Assignment: Below are lines of data; restate word for word those running from the line containing "98.98 (282, 1123)" to the line containing "Image resolution: width=1581, height=2324.", inclusive, and no others.

[Dataset entries]
====

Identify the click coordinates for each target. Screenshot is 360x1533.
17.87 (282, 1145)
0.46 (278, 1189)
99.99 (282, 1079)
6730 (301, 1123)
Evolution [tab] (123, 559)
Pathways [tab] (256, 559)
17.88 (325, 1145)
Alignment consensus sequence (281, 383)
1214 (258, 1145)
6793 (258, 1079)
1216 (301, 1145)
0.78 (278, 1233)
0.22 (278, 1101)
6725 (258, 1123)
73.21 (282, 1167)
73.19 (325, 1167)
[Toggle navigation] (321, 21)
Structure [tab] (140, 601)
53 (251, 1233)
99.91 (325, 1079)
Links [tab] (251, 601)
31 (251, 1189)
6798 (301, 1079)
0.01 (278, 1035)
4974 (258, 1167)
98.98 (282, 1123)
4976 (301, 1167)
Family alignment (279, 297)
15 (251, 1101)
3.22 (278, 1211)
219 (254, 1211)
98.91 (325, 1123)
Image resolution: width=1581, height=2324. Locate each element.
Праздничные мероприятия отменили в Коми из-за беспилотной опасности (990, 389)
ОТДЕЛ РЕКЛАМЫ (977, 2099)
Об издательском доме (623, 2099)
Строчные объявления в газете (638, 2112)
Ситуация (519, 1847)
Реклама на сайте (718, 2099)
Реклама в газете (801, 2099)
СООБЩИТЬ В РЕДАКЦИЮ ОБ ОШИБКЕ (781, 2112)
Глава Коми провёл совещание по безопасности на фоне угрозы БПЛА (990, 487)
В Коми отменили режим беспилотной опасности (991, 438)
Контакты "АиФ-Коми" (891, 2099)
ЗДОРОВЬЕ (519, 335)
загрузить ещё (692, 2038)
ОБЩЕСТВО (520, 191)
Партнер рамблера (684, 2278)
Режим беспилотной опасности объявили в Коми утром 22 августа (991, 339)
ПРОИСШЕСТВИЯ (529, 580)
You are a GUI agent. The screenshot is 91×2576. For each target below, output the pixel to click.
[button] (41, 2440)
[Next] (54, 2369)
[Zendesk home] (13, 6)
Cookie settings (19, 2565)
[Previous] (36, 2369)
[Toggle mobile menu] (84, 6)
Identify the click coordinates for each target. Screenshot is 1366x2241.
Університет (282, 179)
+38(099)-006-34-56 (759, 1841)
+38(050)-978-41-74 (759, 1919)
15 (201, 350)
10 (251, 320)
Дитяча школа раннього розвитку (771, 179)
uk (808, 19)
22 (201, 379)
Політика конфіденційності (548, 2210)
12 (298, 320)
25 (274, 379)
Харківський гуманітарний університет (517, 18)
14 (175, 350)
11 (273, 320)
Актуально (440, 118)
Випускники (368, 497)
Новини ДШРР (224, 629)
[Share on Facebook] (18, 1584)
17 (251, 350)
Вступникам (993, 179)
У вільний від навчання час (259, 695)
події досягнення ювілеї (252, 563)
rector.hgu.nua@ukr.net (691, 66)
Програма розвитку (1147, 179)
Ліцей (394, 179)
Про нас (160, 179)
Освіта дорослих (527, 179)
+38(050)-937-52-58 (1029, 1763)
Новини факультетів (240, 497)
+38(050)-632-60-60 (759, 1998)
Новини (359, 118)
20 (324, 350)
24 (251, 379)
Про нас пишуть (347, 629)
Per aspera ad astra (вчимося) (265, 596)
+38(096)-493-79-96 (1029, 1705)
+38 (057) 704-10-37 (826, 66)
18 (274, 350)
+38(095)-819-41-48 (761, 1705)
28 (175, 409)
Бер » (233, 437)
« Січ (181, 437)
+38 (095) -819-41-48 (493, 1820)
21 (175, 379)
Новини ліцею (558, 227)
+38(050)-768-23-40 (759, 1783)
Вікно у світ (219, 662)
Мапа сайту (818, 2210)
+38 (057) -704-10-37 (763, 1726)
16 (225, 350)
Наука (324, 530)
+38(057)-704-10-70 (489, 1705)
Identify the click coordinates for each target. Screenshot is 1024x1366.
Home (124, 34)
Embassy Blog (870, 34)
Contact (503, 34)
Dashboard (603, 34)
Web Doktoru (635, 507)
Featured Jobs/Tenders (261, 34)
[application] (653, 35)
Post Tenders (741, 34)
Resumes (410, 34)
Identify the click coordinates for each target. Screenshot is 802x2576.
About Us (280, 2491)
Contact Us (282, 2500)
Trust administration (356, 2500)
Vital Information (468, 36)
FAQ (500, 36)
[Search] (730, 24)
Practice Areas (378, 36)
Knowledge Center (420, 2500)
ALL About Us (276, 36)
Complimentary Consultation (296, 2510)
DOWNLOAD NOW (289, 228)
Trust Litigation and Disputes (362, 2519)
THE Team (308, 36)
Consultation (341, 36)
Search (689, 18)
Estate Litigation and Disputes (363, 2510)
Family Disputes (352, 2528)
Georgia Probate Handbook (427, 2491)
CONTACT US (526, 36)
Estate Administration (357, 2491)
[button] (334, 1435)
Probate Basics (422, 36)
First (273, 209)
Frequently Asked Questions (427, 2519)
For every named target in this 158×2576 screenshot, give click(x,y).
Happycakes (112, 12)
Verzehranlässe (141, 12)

====

Finished exercise:
98.98 (282, 1123)
4976 (301, 1167)
Family alignment (279, 297)
15 (251, 1101)
3.22 (278, 1211)
219 (254, 1211)
98.91 (325, 1123)
Image resolution: width=1581, height=2324. Locate each element.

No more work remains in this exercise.